17. 組成物が核酸配列を１種しか含有していない場合に限り、前記核酸配列がＮＹ−ＥＳＯ−１をコードしていない請求項１４から１６のいずれかに記載の組成物。
18. 少なくとも１つの、好ましくは複数、即ち１超の請求項１から１３のいずれかに記載の核酸配列を含むことを特徴とするキット又はキットのパーツ。
19. ａ） 請求項１から１３のいずれかに記載の核酸配列であって、コードされているペプチド又はタンパク質が、腫瘍抗原ＰＳＡ、又はその断片、変異体、若しくは誘導体を含む核酸配列と、
    ｂ） 請求項１から１３のいずれかに記載の核酸配列であって、コードされているペプチド又はタンパク質が、腫瘍抗原ＰＳＭＡ、又はその断片、変異体、若しくは誘導体を含む核酸配列と、
    ｃ） 請求項１から１３のいずれかに記載の核酸配列であって、コードされているペプチド又はタンパク質が、腫瘍抗原ＰＳＣＡ、又はその断片、変異体、若しくは誘導体を含む核酸配列と、
    ｄ） 請求項１から１３のいずれかに記載の核酸配列であって、コードされているペプチド又はタンパク質が、腫瘍抗原ＳＴＥＡＰ−１、又はその断片、変異体、若しくは誘導体を含む核酸配列と
    を少なくとも含む請求項１４から１８のいずれかに記載の組成物、キット、又はキットのパーツ。
20. ａ）核酸配列であって、
    ｉ． 腫瘍抗原ＮＹ−ＥＳＯ−１、又はその断片、変異体、若しくは誘導体を含む少なくとも１つのペプチド又はタンパク質をコードしているコード領域、
    ｉｉ． 少なくとも１つのヒストンステムループ、及び
    ｉｉｉ． ポリ（Ａ）配列又はポリアデニル化シグナル
    を含むか又はコードしている核酸配列と、
    ｂ）請求項１から１３のいずれかに記載の核酸配列であって、コードされているペプチド又はタンパク質が、腫瘍抗原５Ｔ４、又はその断片、変異体、若しくは誘導体を含む核酸配列と、
    ｃ）請求項１から１３のいずれかに記載の核酸配列であって、コードされているペプチド又はタンパク質が、腫瘍抗原サバイビン、又はその断片、変異体、若しくは誘導体を含む核酸配列と
    を少なくとも含む請求項１４から１８のいずれかに記載の組成物、キット、又はキットのパーツ。
21. 更に、
    ａ）請求項１から１３のいずれかに記載の核酸配列であって、コードされているペプチド又はタンパク質が、腫瘍抗原ＭＡＧＥ−Ｃ１、又はその断片、変異体、若しくは誘導体を含む核酸配列と、
    ｂ）請求項１から１３のいずれかに記載の核酸配列であって、コードされているペプチド又はタンパク質が、腫瘍抗原ＭＡＧＥ−Ｃ２、又はその断片、変異体、若しくは誘導体を含む核酸配列と
    を少なくとも含む請求項１１から１７のいずれかに記載の組成物、キット、又はキットのパーツ。

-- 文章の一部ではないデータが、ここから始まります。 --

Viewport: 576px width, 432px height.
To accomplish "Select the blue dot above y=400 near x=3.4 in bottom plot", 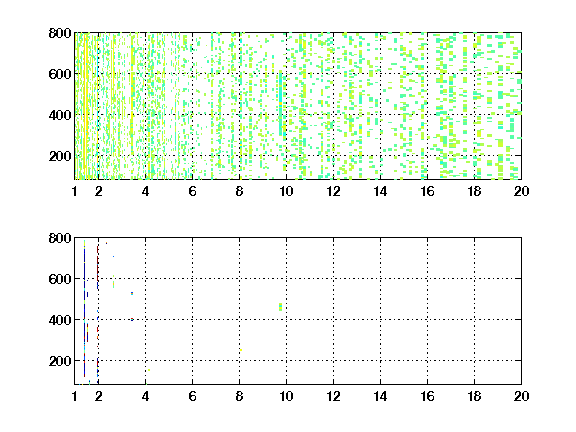I will click(x=132, y=293).
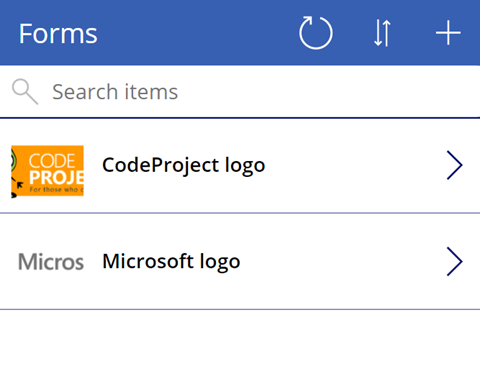Open the orange CodeProject thumbnail image
The width and height of the screenshot is (480, 389).
pyautogui.click(x=47, y=171)
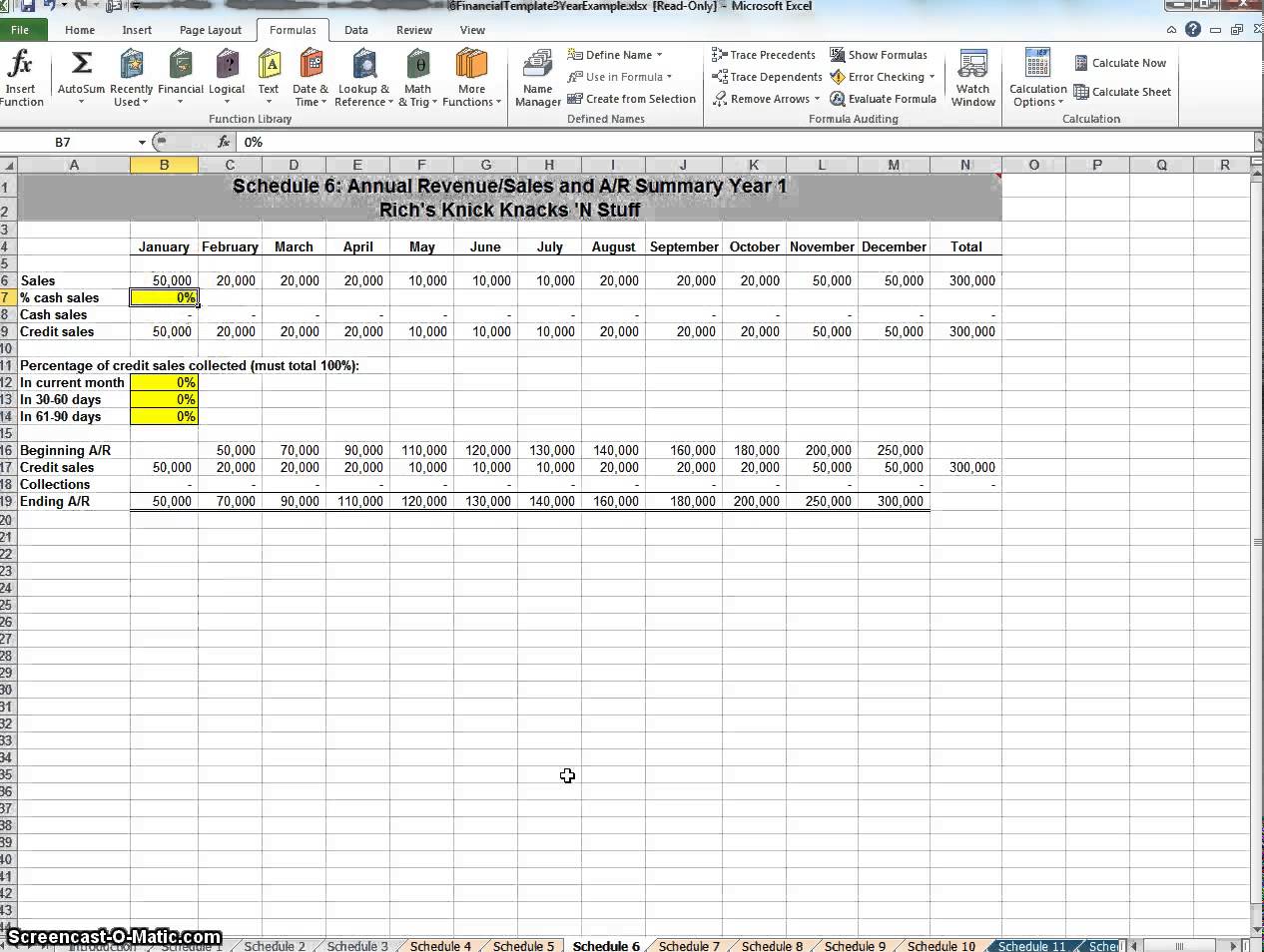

22. 医薬として使用するための請求項１から１３のいずれかに記載の核酸配列又は請求項１４から２１のいずれかに記載の組成物、キット若しくはキットのパーツ。
23. 癌又は腫瘍疾患の治療において使用するための請求項１から１３のいずれかに記載の核酸配列又は請求項１４から２１のいずれかに記載の組成物、キット若しくはキットのパーツ。

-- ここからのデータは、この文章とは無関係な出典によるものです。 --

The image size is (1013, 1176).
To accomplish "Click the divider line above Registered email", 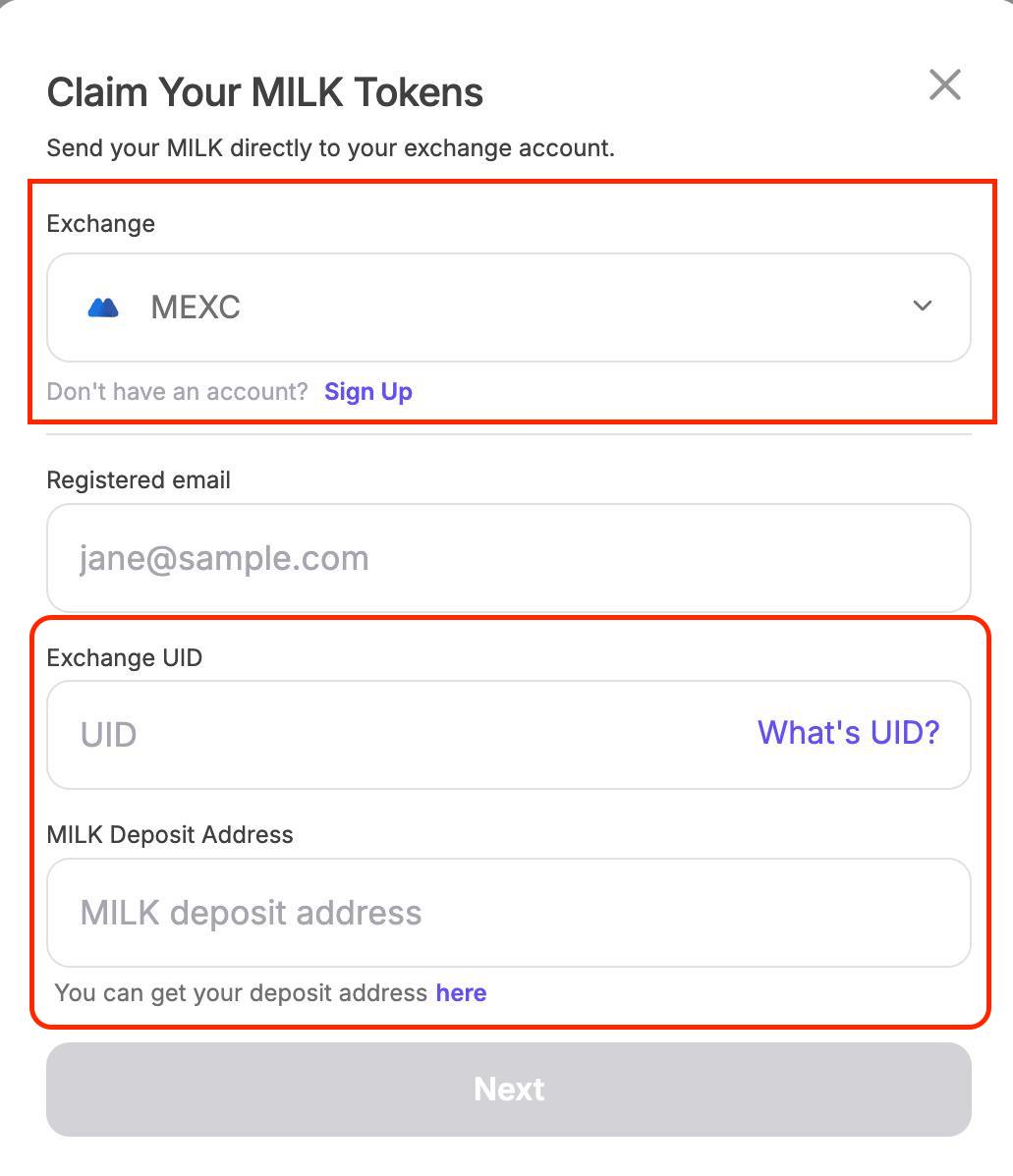I will click(508, 434).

24. 請求項１から１３のいずれかに記載の核酸配列又は請求項１４から２１のいずれかに記載の組成物と、任意で薬学的に許容できる担体とを含むことを特徴とする医薬組成物。
25. コードされているペプチド又はタンパク質の発現を増加させるための請求項１から１３のいずれかに記載の核酸配列又は請求項１４から２１のいずれかに記載の組成物、キット若しくはキットのパーツの使用。
26. 癌又は腫瘍疾患の治療において、コードされているペプチド又はタンパク質の発現を増加させるための請求項１から１３のいずれかに記載の核酸配列又は請求項１４から２１のいずれかに記載の組成物、キット若しくはキットのパーツの使用。
27. ａ）請求項１から１３のいずれかに記載の核酸配列又は請求項１４から２１のいずれかに記載の組成物を提供する工程と、
    ｂ）前記核酸配列又は前記組成物を、無細胞発現系、細胞、組織、又は生物に適用又は投与する工程と
    を含むことを特徴とする、コードされているペプチド又はタンパク質の発現を増加させる方法。